Li Junyan, a 33-year-old businessman in the locked-down city of Changchun in northeastern China, has had to stop shipping fruit and health products to online customers because of travel restrictions, but he is philosophical about it.
“There must be losses to my business, but there is nothing much I can do,” he said.
He and the other three other members of his family have been confined at their apartment since Saturday.
“In order not to cause chaos to the society, I’ll stay at home for the public’s sake,” he said.
Faye Li, 27, a brand management special at a food company in Shenzhen, said she wanted to spend time downtown over the weekend with two friends but canceled the plan because the government banned indoor dining. But she accepted this.
“The effect of the outbreak is small, and I’m actually not very worried, ” Li said. “I’ve been used to this.”
Chinese doctors and health officials ins that continued mass testing, quarantines and lockdowns are necessary. Opening up too soon could be disastrous, they warn.
Many of the cases in recent days have been the omicron variant, which while highly transmissible, has also tended to make people less sick than earlier variants of the coronavirus. A little more than half of those infected with the coronavirus in recent days in China do not show symptoms, according to data released the government.
But they are still infectious.
“The proportion of asymptomatic infections is high, the spread is hidden, and early detection is difficult,” Wu Fan, vice dean of Shanghai Medical College at Fudan University, said at a government news conference Sunday. “It is not enough to simply screen in key areas or populations — it is necessary to reduce or slow down the mobility of people.”
After scandals involving citywide lockdowns in which people went hungry in their homes or even died for lack of medical care, notably in Xi’an, central government leaders have ordered local officials to use greater caution when imposing such restrictions.
Premier Li Keqiang said in an annual policy speech last week that the goal of China’s pandemic policies was “to protect people’s life and health, keep up the normal running of work and life, and ensure the security of industrial and supply chains.”
But the rapid increase in infections threatens to undo that progress. Zhang, the Shanghai expert, has been one of the few prominent advocates of easing “COVID zero” precautions, but even he said in an online posting Monday that now is not the time for that.
“It is very important for our country to continue to adopt the strategy of COVID-zero in the society in the near future to suppress the fifth wave of the extremely fast-spreading omicron epidemic to a completely controllable level,” he wrote. “But this does not mean that we will permanently adopt the strategy of citywide lockdown and full testing.”

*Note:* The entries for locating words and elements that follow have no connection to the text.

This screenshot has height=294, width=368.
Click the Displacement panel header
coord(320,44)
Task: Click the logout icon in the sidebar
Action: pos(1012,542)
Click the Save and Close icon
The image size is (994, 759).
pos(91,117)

Shenzhen, a metropolis of nearly 20 million people that is China’s tech center and adjacent to Hong Kong, locked down residents Sunday night. It stopped buses and subways and ordered businesses to close except for supermarkets, farmers’ markets, pharmacies, medical institutions and the port, which is one of the world’s largest.
Dongguan, another huge factory city that is next to Shenzhen, imposed a similar lockdown Monday.
Particularly in southern China, many have reacted to the omicron outbreak blaming near Hong Kong, where a large epidemic has overwhelmed hospitals and morgues, largely because the vaccination of older residents has lagged.
Hu Xijin, a nationalic column, complained in a post on his social media account Sunday: “Hong Kong brought down Shenzhen.”